Naama Tsabar (b. 1982, Israel) lives and works in New York. Her practice fuses elements of sculpture, music, performance, and architecture to expose hidden spaces and systems, reconceive gendered narratives, and shift the viewing experience to one of active participation. Tsabar received her MFA from Columbia University in 2010. She has recently been the subject of solo exhibitions at the Wadsworth Atheneum Museum of Art, Hartford, CT (as a MATRIX artist in 2022) and the Bass Museum, Miami Beach (2021-22). Additional recent solo exhibitions and performances have been presented at KinoSaito, Westchester County, NY (2022) and the Nasher Museum of Art, Durham, NC (2019), among many others around the world. Tsabar’s first institutional exhibition in Germany will open at the Hamburger Bahnhof, Berlin, in October 2023 and will include a newly commissioned performance assembling female-identifying and gender non-conforming musicians with members of the museum community. Her work is included in such collections as the Bass Museum, Miami Beach; Centre Georges Pompidou, Paris; the Israel Museum, Jerusalem; the Los Angeles County Museum of Art, California; the Pérez Art Museum Miami, Florida; the San Francisco Museum of Modern Art, California; the Seattle Art Museum, Washington; the Solomon R. Guggenheim Museum, New York; and the Tel Aviv Museum of Art, Israel.

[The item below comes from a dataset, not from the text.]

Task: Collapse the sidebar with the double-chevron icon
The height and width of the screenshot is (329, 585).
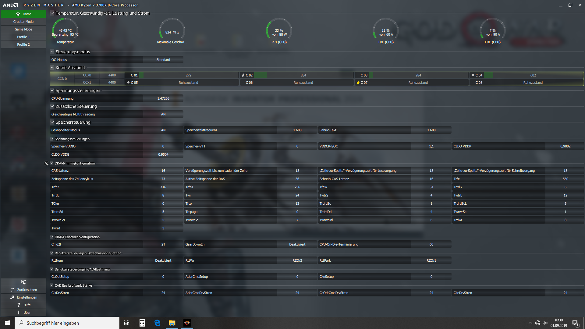Action: tap(46, 163)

Sif Itona Westerberg (b. 1985, Copenhagen, Denmark) lives and works in Copenhagen. She graduated from the Royal Danish Academy of Fine Arts in 2014. Her most comprehensive exhibition to date was mounted at ARoS Aarhus Art Museum in Denmark in 2022, following a solo exhibition at Tranen, Hellerup, in 2019, among other venues. She has participated in group exhibitions at institutions across Denmark including the Arken Museum of Modern Art, Den Frie Udstilling, Museet for Religiøs Kunst, Bornholms Kunstmuseum, Oluf Høst Musset, and the ARoS Triennial. She has also participated in group exhibitions at Malmö Konstmuseum, Sweden; PERMM Museum of Contemporary Art, Russia; the Latvian Center for Contemporary Art, Latvia; and the State Museum and Exhibition Center ROSIZO, Russia. Westerberg’s works can be found in the collections of ARoS Aarhus Art Museum, Denmark; Malmö Konstmuseum, Sweden; and Ny Carlsbergfondet, Denmark.
ABOUT THE CURATOR
Stephanie Cristello (b. 1991, Toronto, Canada) is a contemporary art critic, curator, and author based in Chicago, IL. Her work focuses on artists who critically engage with the image and its role in visual culture. Through the lens of Classics and mythology, her writing concentrates on the intersection of ancient narratives and conceptual practice post-1960. Her research is motivated by contemporary works that interrogate how language, text, and the use of poetic devices influence and shape the cultural and historical structures that surround us. She has worked internationally across a variety of platforms, including exhibitions, panels and symposia, editorial and publishing, and writing on practices of art and architecture. She graduated from the School of the Art Institute of Chicago in 2013 with a Liberal Arts Thesis in Visual Critical Studies.
Cristello was previously the Senior Editor US for ArtSlant (2012–18) and the founding Editor-in-Chief of THE SEEN, Chicago’s International Journal of Contemporary & Modern Art (2013–20). Her writing has been published in ArtReview, BOMB Magazine, Elephant Magazine, Frieze Magazine, Mousse Magazine, OSMOS, and Portable Gray. From 2020–21 she was a Guest Curator at Kunsthal Aarhus (Denmark) and the Malmö Art Museum (Sweden), as well as a Curatorial Advisor to the 2020 Busan Biennale (South Korea). In 2017, she was part of the collaboration for the first US-based Hors les Murs satellite of the Palais de Tokyo. Cristello has contributed to numerous exhibition catalogues nationally and internationally, including monographs on the work of Lap-See Lam (Bonniers Konsthall / Lenz Press, 2021), Mamma Andersson and Tal R (Kunsten Museum / Malmö Art Museum, 2022). She is the author of Theodora Allen: Saturnine (Motto / Kunsthal Aarhus, 2021), Sustainable Societies for the Future (Motto / Malmö Art Museum, 2021), and Barbara Kasten: Architecture and Film 2015–2020 (Skira, 2022). In 2020, she was awarded a publication grant by the Graham Foundation for Advanced Studies in the Fine Arts.